◆ Exercise objective
What is needed is an exact copy of all the records below.

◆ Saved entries
====================

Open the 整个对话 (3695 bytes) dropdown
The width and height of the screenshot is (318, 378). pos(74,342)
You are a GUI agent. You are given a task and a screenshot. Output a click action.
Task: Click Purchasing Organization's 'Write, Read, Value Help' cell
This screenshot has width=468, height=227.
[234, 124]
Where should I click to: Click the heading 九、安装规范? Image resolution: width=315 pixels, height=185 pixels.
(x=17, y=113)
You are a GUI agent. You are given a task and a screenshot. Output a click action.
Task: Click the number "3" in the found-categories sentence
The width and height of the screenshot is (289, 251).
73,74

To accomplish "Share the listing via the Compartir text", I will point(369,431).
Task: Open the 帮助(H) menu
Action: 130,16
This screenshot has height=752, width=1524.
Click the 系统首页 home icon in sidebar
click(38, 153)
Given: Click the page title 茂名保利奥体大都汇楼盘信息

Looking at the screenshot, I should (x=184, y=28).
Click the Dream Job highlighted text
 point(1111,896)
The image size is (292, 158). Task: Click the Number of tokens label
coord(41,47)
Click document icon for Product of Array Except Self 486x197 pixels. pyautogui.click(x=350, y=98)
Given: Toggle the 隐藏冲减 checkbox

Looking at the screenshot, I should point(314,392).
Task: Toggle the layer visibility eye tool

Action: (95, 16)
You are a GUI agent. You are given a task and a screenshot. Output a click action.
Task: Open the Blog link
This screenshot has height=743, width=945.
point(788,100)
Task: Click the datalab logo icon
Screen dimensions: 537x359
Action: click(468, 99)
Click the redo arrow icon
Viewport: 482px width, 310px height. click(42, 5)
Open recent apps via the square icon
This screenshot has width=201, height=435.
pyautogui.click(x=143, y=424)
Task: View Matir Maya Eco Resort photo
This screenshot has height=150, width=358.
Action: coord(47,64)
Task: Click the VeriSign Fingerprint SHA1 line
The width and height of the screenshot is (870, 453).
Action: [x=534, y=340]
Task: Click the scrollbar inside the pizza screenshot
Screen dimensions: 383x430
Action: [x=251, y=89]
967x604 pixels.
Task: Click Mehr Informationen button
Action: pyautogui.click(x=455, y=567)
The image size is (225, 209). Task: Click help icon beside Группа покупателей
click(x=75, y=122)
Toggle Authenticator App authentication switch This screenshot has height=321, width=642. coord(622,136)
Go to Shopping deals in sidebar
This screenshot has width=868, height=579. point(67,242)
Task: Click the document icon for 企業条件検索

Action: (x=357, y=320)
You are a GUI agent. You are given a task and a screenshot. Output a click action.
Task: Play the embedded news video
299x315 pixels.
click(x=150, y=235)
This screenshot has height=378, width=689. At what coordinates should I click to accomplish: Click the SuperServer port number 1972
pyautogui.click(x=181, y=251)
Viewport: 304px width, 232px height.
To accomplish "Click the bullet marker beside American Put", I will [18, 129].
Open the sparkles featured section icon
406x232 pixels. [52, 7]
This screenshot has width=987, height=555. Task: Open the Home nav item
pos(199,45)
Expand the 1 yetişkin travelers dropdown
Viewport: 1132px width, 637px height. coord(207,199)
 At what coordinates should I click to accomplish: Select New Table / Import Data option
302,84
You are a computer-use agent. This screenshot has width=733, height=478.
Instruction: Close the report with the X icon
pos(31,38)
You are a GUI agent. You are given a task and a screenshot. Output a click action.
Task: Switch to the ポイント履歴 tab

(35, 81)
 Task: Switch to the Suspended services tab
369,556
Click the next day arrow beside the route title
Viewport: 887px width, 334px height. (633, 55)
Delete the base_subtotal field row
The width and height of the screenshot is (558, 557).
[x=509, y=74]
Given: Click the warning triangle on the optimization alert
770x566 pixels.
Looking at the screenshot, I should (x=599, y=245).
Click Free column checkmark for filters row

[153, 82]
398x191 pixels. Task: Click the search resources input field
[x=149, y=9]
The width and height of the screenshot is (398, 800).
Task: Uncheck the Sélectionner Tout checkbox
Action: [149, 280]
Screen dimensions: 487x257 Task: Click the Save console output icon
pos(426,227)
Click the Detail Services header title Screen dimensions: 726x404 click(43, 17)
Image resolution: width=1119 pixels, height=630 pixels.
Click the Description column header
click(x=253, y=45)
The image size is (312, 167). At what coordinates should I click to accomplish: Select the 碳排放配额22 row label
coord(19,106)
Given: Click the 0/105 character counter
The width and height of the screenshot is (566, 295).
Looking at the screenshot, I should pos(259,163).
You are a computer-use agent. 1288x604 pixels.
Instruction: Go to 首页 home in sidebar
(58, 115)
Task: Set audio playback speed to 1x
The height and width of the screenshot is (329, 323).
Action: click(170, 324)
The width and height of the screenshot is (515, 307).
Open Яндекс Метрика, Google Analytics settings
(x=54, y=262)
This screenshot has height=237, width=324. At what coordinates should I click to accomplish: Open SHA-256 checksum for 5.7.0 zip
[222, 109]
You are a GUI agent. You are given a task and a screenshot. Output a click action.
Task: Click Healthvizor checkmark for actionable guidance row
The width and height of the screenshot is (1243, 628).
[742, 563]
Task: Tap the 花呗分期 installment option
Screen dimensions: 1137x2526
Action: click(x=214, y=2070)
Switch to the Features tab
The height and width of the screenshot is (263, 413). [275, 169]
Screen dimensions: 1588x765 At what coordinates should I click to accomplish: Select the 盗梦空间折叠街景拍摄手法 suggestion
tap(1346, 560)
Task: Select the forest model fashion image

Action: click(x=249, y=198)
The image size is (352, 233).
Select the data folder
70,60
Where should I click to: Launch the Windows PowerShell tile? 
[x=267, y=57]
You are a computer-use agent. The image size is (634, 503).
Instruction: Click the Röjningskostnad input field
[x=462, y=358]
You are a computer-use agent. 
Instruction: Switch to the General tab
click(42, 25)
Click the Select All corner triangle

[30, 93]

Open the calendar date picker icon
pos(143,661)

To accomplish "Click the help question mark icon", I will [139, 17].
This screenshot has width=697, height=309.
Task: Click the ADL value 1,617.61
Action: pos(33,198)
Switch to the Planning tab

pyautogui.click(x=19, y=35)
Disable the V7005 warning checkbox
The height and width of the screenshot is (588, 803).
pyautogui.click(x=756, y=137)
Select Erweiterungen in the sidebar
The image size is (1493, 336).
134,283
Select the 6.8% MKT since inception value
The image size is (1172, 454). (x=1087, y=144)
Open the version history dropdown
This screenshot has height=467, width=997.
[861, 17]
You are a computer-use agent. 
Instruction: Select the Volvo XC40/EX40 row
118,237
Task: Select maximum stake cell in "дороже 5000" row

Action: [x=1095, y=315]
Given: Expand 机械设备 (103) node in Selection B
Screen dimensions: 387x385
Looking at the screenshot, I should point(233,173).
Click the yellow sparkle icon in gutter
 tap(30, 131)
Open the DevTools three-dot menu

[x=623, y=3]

====================

◆ Completed task
Open the 整个对话 (3695 bytes) dropdown
The width and height of the screenshot is (318, 378). pos(74,342)
You are a GUI agent. You are given a task and a screenshot. Output a click action.
Task: Click Purchasing Organization's 'Write, Read, Value Help' cell
This screenshot has width=468, height=227.
[234, 124]
Where should I click to: Click the heading 九、安装规范? Image resolution: width=315 pixels, height=185 pixels.
(x=17, y=113)
You are a GUI agent. You are given a task and a screenshot. Output a click action.
Task: Click the number "3" in the found-categories sentence
The width and height of the screenshot is (289, 251).
73,74

To accomplish "Share the listing via the Compartir text", I will point(369,431).
Task: Open the 帮助(H) menu
Action: 130,16
This screenshot has height=752, width=1524.
Click the 系统首页 home icon in sidebar
click(38, 153)
Given: Click the page title 茂名保利奥体大都汇楼盘信息

Looking at the screenshot, I should (x=184, y=28).
Click the Dream Job highlighted text
 point(1111,896)
The image size is (292, 158). Task: Click the Number of tokens label
coord(41,47)
Click document icon for Product of Array Except Self 486x197 pixels. pyautogui.click(x=350, y=98)
Given: Toggle the 隐藏冲减 checkbox

Looking at the screenshot, I should point(314,392).
Task: Toggle the layer visibility eye tool

Action: (95, 16)
You are a GUI agent. You are given a task and a screenshot. Output a click action.
Task: Open the Blog link
This screenshot has height=743, width=945.
point(788,100)
Task: Click the datalab logo icon
Screen dimensions: 537x359
Action: click(468, 99)
Click the redo arrow icon
Viewport: 482px width, 310px height. click(42, 5)
Open recent apps via the square icon
This screenshot has width=201, height=435.
pyautogui.click(x=143, y=424)
Task: View Matir Maya Eco Resort photo
This screenshot has height=150, width=358.
Action: coord(47,64)
Task: Click the VeriSign Fingerprint SHA1 line
The width and height of the screenshot is (870, 453).
Action: [x=534, y=340]
Task: Click the scrollbar inside the pizza screenshot
Screen dimensions: 383x430
Action: [x=251, y=89]
967x604 pixels.
Task: Click Mehr Informationen button
Action: pyautogui.click(x=455, y=567)
The image size is (225, 209). Task: Click help icon beside Группа покупателей
click(x=75, y=122)
Toggle Authenticator App authentication switch This screenshot has height=321, width=642. coord(622,136)
Go to Shopping deals in sidebar
This screenshot has width=868, height=579. point(67,242)
Task: Click the document icon for 企業条件検索

Action: (x=357, y=320)
You are a GUI agent. You are given a task and a screenshot. Output a click action.
Task: Play the embedded news video
299x315 pixels.
click(x=150, y=235)
This screenshot has height=378, width=689. At what coordinates should I click to accomplish: Click the SuperServer port number 1972
pyautogui.click(x=181, y=251)
Viewport: 304px width, 232px height.
To accomplish "Click the bullet marker beside American Put", I will [18, 129].
Open the sparkles featured section icon
406x232 pixels. [52, 7]
This screenshot has width=987, height=555. Task: Open the Home nav item
pos(199,45)
Expand the 1 yetişkin travelers dropdown
Viewport: 1132px width, 637px height. coord(207,199)
 At what coordinates should I click to accomplish: Select New Table / Import Data option
302,84
You are a computer-use agent. This screenshot has width=733, height=478.
Instruction: Close the report with the X icon
pos(31,38)
You are a GUI agent. You are given a task and a screenshot. Output a click action.
Task: Switch to the ポイント履歴 tab

(35, 81)
 Task: Switch to the Suspended services tab
369,556
Click the next day arrow beside the route title
Viewport: 887px width, 334px height. (633, 55)
Delete the base_subtotal field row
The width and height of the screenshot is (558, 557).
[x=509, y=74]
Given: Click the warning triangle on the optimization alert
770x566 pixels.
Looking at the screenshot, I should (x=599, y=245).
Click Free column checkmark for filters row

[153, 82]
398x191 pixels. Task: Click the search resources input field
[x=149, y=9]
The width and height of the screenshot is (398, 800).
Task: Uncheck the Sélectionner Tout checkbox
Action: [149, 280]
Screen dimensions: 487x257 Task: Click the Save console output icon
pos(426,227)
Click the Detail Services header title Screen dimensions: 726x404 click(43, 17)
Image resolution: width=1119 pixels, height=630 pixels.
Click the Description column header
click(x=253, y=45)
The image size is (312, 167). At what coordinates should I click to accomplish: Select the 碳排放配额22 row label
coord(19,106)
Given: Click the 0/105 character counter
The width and height of the screenshot is (566, 295).
Looking at the screenshot, I should pos(259,163).
You are a computer-use agent. 1288x604 pixels.
Instruction: Go to 首页 home in sidebar
(58, 115)
Task: Set audio playback speed to 1x
The height and width of the screenshot is (329, 323).
Action: click(170, 324)
The width and height of the screenshot is (515, 307).
Open Яндекс Метрика, Google Analytics settings
(x=54, y=262)
This screenshot has height=237, width=324. At what coordinates should I click to accomplish: Open SHA-256 checksum for 5.7.0 zip
[222, 109]
You are a GUI agent. You are given a task and a screenshot. Output a click action.
Task: Click Healthvizor checkmark for actionable guidance row
The width and height of the screenshot is (1243, 628).
[742, 563]
Task: Tap the 花呗分期 installment option
Screen dimensions: 1137x2526
Action: click(x=214, y=2070)
Switch to the Features tab
The height and width of the screenshot is (263, 413). [275, 169]
Screen dimensions: 1588x765 At what coordinates should I click to accomplish: Select the 盗梦空间折叠街景拍摄手法 suggestion
tap(1346, 560)
Task: Select the forest model fashion image

Action: click(x=249, y=198)
The image size is (352, 233).
Select the data folder
70,60
Where should I click to: Launch the Windows PowerShell tile? 
[x=267, y=57]
You are a computer-use agent. The image size is (634, 503).
Instruction: Click the Röjningskostnad input field
[x=462, y=358]
You are a computer-use agent. 
Instruction: Switch to the General tab
click(42, 25)
Click the Select All corner triangle

[30, 93]

Open the calendar date picker icon
pos(143,661)

To accomplish "Click the help question mark icon", I will [139, 17].
This screenshot has width=697, height=309.
Task: Click the ADL value 1,617.61
Action: pos(33,198)
Switch to the Planning tab

pyautogui.click(x=19, y=35)
Disable the V7005 warning checkbox
The height and width of the screenshot is (588, 803).
pyautogui.click(x=756, y=137)
Select Erweiterungen in the sidebar
The image size is (1493, 336).
134,283
Select the 6.8% MKT since inception value
The image size is (1172, 454). (x=1087, y=144)
Open the version history dropdown
This screenshot has height=467, width=997.
[861, 17]
You are a computer-use agent. 
Instruction: Select the Volvo XC40/EX40 row
118,237
Task: Select maximum stake cell in "дороже 5000" row

Action: [x=1095, y=315]
Given: Expand 机械设备 (103) node in Selection B
Screen dimensions: 387x385
Looking at the screenshot, I should point(233,173).
Click the yellow sparkle icon in gutter
 tap(30, 131)
Open the DevTools three-dot menu

[x=623, y=3]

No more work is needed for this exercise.